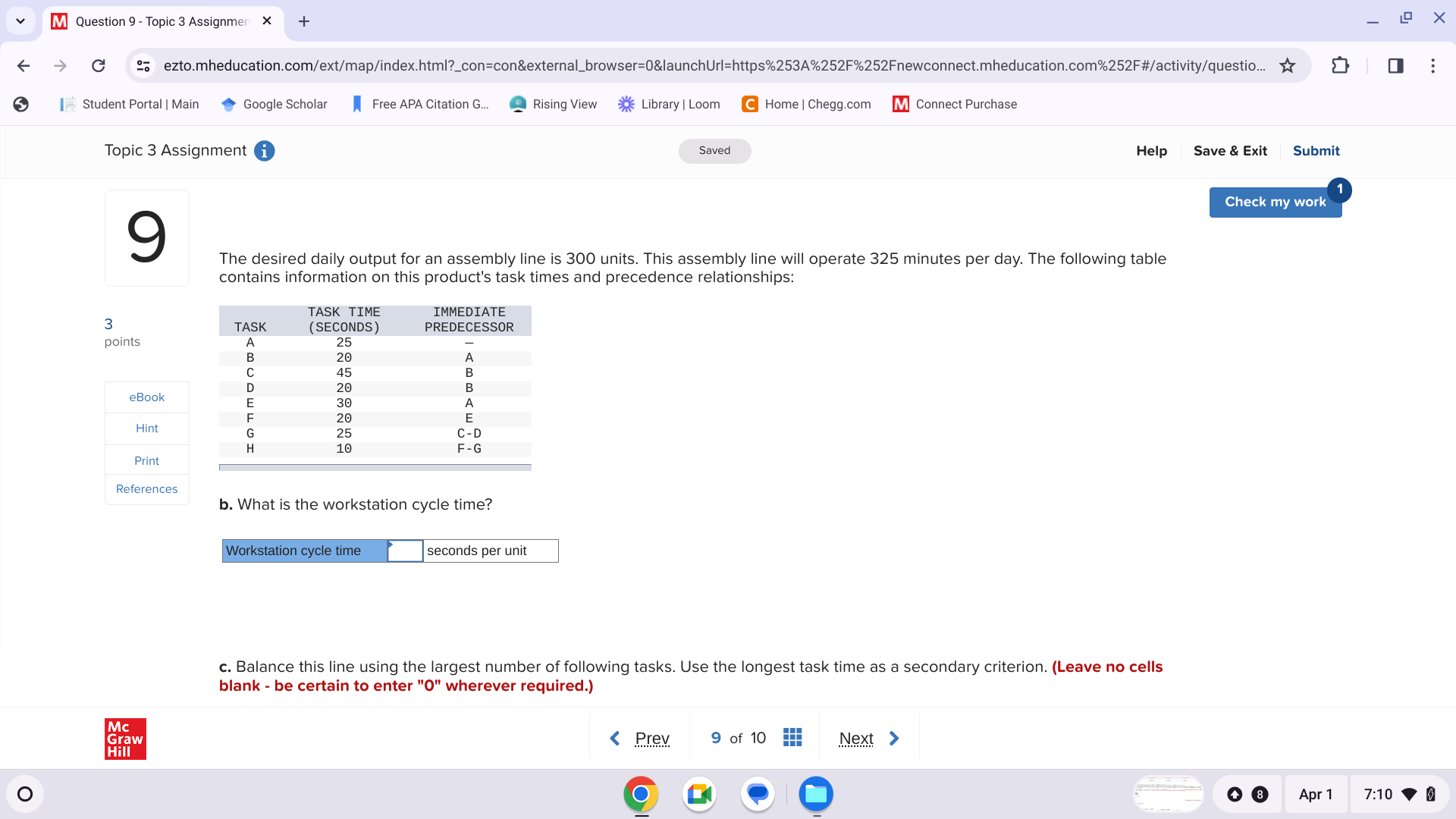Click the Workstation cycle time input field
This screenshot has height=819, width=1456.
405,551
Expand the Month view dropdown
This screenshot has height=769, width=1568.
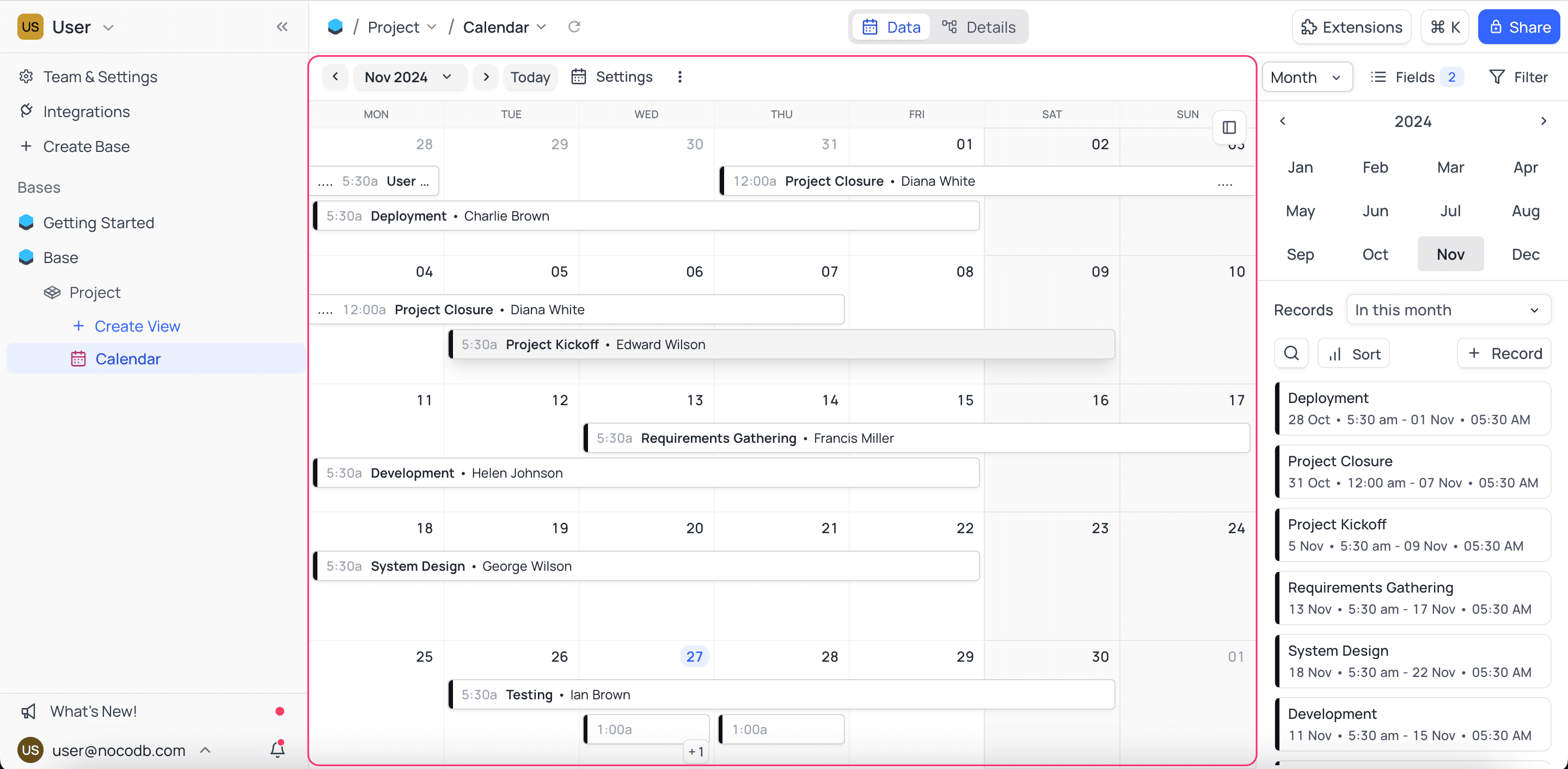(1306, 77)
━━━
#### WHAT THE EXERCISE ASKS:
For this exercise, output only the lines from the one bearing "Expand the Month view dropdown" to the end of the material above, exactly as written, with pictures left out.

#### ANSWER TO THIS PROBLEM:
Expand the Month view dropdown
This screenshot has height=769, width=1568.
(1306, 77)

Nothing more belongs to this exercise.